What is hunger? Most people will respond by saying it is a lack of food at a particular time. Your body will send signals to your brain wondering why food has not been deposited. The brain does not understand why. In its confusion, the body will react to the lack of food by producing grumbling sounds from its stomach. The body is in protection mode trying to reserve the nutrients it had previously. The brain is telling the body that food is not coming anytime soon. The body goes frantic. As it continues to growl from the lack of food, the body gets another signal in the form of a headache. Signals from the brain have the body believing it is starving.


Does anyone really think of all those things when defining hunger? For the average person the answer would be no.
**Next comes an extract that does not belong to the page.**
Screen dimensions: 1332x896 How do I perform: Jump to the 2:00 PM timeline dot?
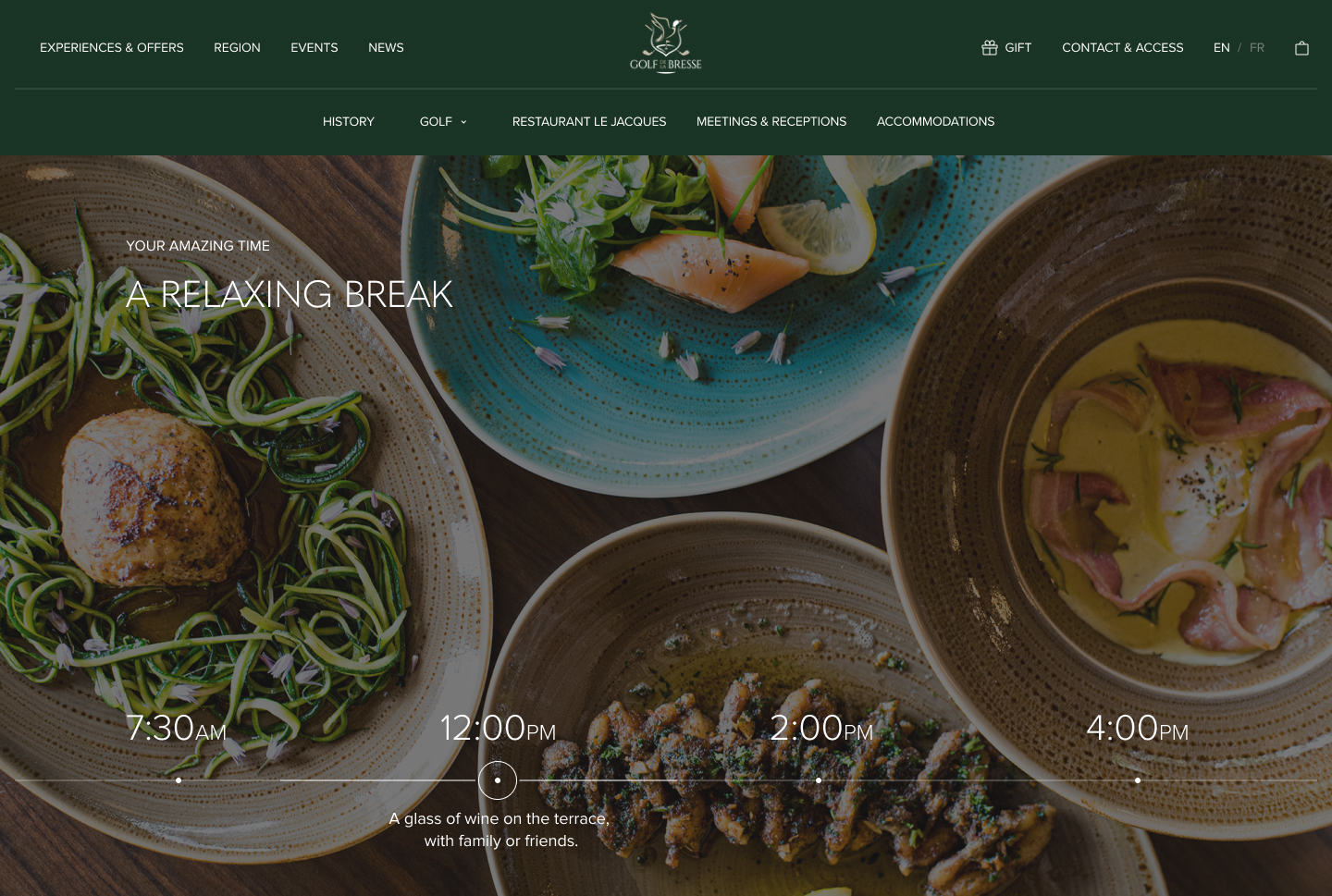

Responses such as above would probably come from a doctor or researcher who would be more prone to break down the effects of what hunger does to the body, even if it was not specifically asked.

When you find articles about hunger, you normally come across a lot of statistics on the population of a particular area. A ton of percentages can be thrown at you in every two or three paragraphs, and then you lose interest. Does anyone ever wonder what hunger means to the everyday Joe? If the answer were yes, articles on hunger would be less technical in order for the average Joe to even bother reading it.
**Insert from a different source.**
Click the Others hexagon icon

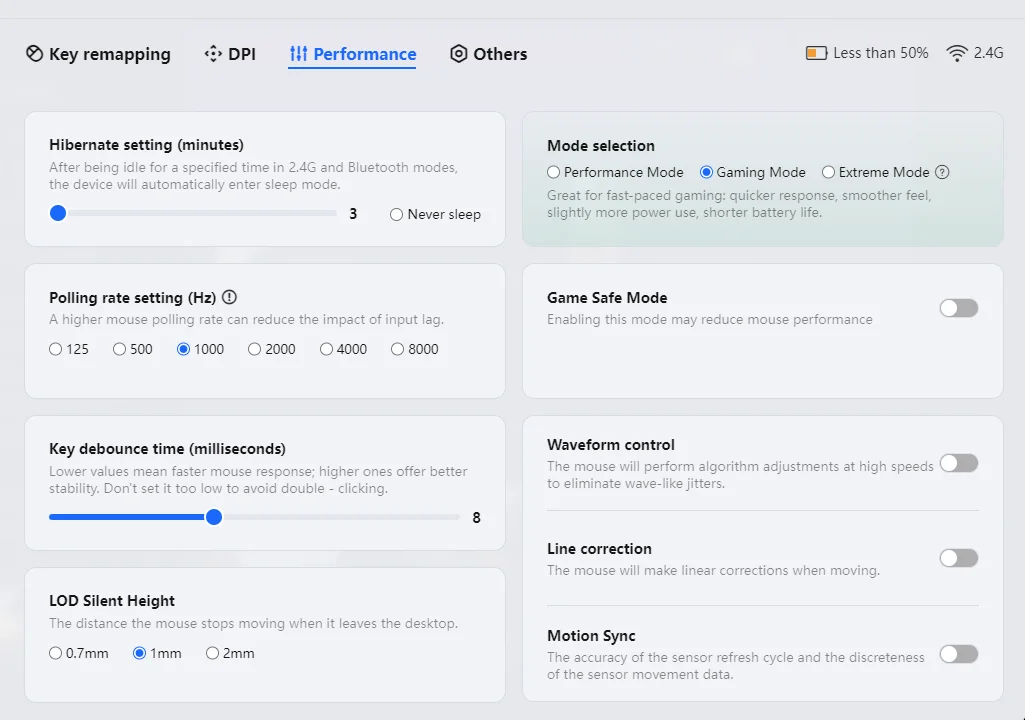pyautogui.click(x=459, y=54)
First of all, the only people that tend to think about what hunger is, are those that are hungry. Truth is a person that is really hungry does not get on a computer to search for solutions to their hunger; they go out to find food to eat. They could be street beggars asking others to give up their spare change to them so they can eat, but in today’s society people are weary of giving out money to strangers because:

  • They could be robbed as soon as they begin to search for money to give them.
  • They feel the person could be lying as to why they need the money.
  • Givers to the beggars will later witness that same person buying an alcoholic beverage or some other non-food item with the money they just gave them.

Second, they could be getting food assistance from government programs because they cannot feed their families on what little resources they have. Yet, since these programs come from the government, a stigma has been associated with using such programs. Society as a whole will call such people, ‘free loaders’, even if they have jobs. Some shy away from asking for help because being ‘in the system’ would be too embarrassing for them. The Hunger in America 2014 study also reveals that nearly 5 million of those households that are NOT receiving government food assistance could be.


The meaning of hunger to a hungry person means that they need food. This includes the homeless, the working class, and the unemployed. The homeless may even work, but live with someone else such as a relative or friends. Even those but do not make enough money to feed themselves or their families sufficiently; this is food insecurity.

Households may resort to rationing. According to the Hunger in America 2014 study, this happens very frequently. Findings:

  • 40% of households water down their food in order to make it last longer. If there are children in those same households, it increases by 5%.
  • 69% of households have to choose between paying utilities and buying food.
  • Nearly 55% of those receiving monthly government food assistance will use their month’s supply within one week.
  • Only 5% of the households that Feeding America serves are homeless.
  • 57% of households report having to choose between paying their housing costs to paying for food. Some have to make this decision every month.


It comes down to the fact that one of the greatest countries in the world, the United States of America, should be greatly ashamed of having this problem. How can it be called ‘the greatest’ if some of its own inhabitants live on the streets, beg for money, starve from lack of food, go without utilities in order to eat, or cannot rise above their barren situations? The country puts fighting wars and political arguments as primary concerns, while the hungry and the food insecure wonder why these issues are even issues in what some perceive as the ‘greatest country in the free world’. Priorities are off when children, senior citizens, blacks, whites, men, women, working, unemployed are not getting enough food period.